2. Le juste doit être humain

« Par ton exemple tu as enseigné à ton peuple que le juste doit être humain », lit-on encore dans la Sagesse. Nous devons prendre exemple sur Dieu pour devenir humains – ce qui est tout à fait paradoxal – et imiter sa patience, même devant le mal. « Ne sais-tu pas que la patience de Dieu te conduit à la conversion » (Rm 2, 4, citée par RB, Prol. 37) ?

C’est dans toute notre vie que nous sommes éprouvés, que ce soit dans les relations avec Dieu, dans ses relations avec les autres, ou par rapport à nous-mêmes. Nous savons que, si Dieu exerce parfois notre patience, c’est pour notre bien. Il le fait rarement directement ; il se contente le plus souvent, si l’on peut dire, de regarder comment nous nous comportons avec les autres et avec nous-mêmes.
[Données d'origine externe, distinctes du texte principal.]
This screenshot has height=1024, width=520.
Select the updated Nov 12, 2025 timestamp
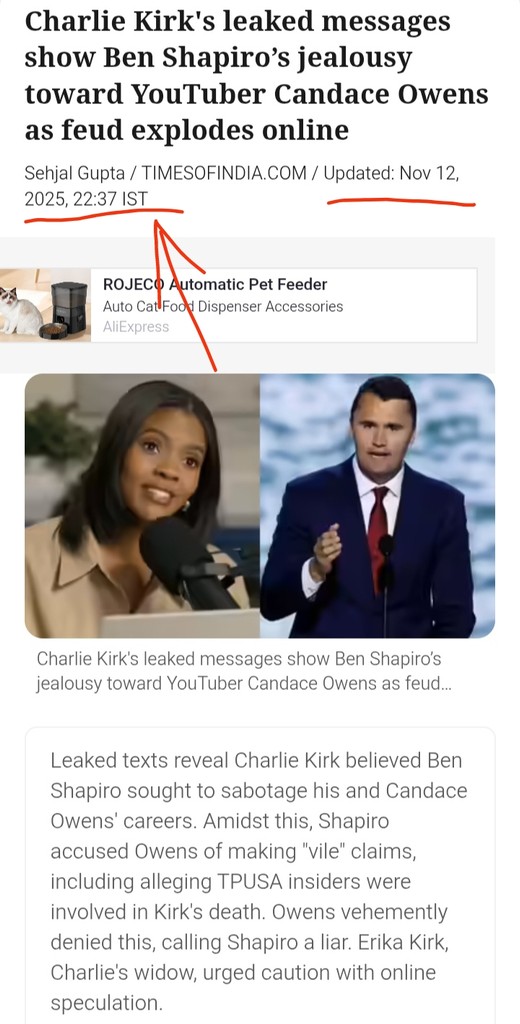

Être humain avec les autres

Saint Benoît parle souvent de la patience dans sa règle. Il faut souffrir avec patience, en supportant, en particulier, les infirmités physiques et morales des autres frères (RB 72, 5). Le postulant doit supporter avec patience toutes les difficultés que l’on fait à son entrée (RB 58, 3). Durant son temps de formation, le novice sera éprouvé « en toute patience » (RB 58, 11). Je pense que ce qui est vrai dans une communauté monastique l’est aussi dans une famille, ou dans tout groupe humain où les relations entre les membres sont intenses. La patience est essentielle dans les relations humaines.

Être humain avec soi-même

Le cœur humain est comme un champ de blé. On y trouve en abondance ivraie et froment, choses bonnes et choses mauvaises. Nous pourrions être tentés parfois de nous décourager en constatant que, malgré nos efforts, l’ivraie continue de grandir en nous. À quoi bon toute notre vie chrétienne, tout notre engagement monastique, si nous continuons d’avoir des défauts qui blessent les autres, si nous continuons de pécher « sept fois le jour » ? Regardons alors la patience de Dieu à notre égard, à l’égard de l’humanité, comme celle de l’homme qui a semé du bon grain dans son champ et qui voit y pousser aussi de l’ivraie. Dieu est patient, car il est fort : il ne craint pas les forces du mal. En lui, soyons forts, nous aussi, et patients envers nous-mêmes ; en lui, ne craignons pas les forces du mal. La route pour parvenir à la sainteté est très longue. Elle ne sera complètement parcourue que lorsque nous rendrons le dernier soupir. En attendant, patience !

3. Conclusion

Finalement, en tout cela, par la patience, le moine ne fait que participer aux souffrances du Christ (RB Prol. 50). Soyons patients envers nous-mêmes ; soyons patients envers les autres : le mal en nous et dans l’humanité ne sera pas éradiqué avant le Jugement final. En attendant, comme le dit encore saint Benoît, embrassons la patience sans rien dire (cf. RB 7, 35), et restons dans l’humilité.

Et puisque tout cela dépasse nos forces humaines, invoquons l’Esprit saint, comme lui-même nous inspire de le faire : « L’Esprit saint vient au secours de notre faiblesse, car nous ne savons pas prier comme il faut. L’Esprit lui-même intercède pour nous par des gémissements inexprimables. » Lorsque nous sommes dans l’angoisse et que nous ne savons même plus comment nous tourner vers Dieu, lorsque l’ivraie semble étouffer le froment dans notre pauvre cœur, tournons-nous vers l’Esprit : « Viens, Esprit saint en nos cœurs… Lave ce qui est souillé, baigne ce qui est aride, guéris ce qui est blessé… donne le salut final, donne la joie éternelle. » (Veni sancte Spiritus).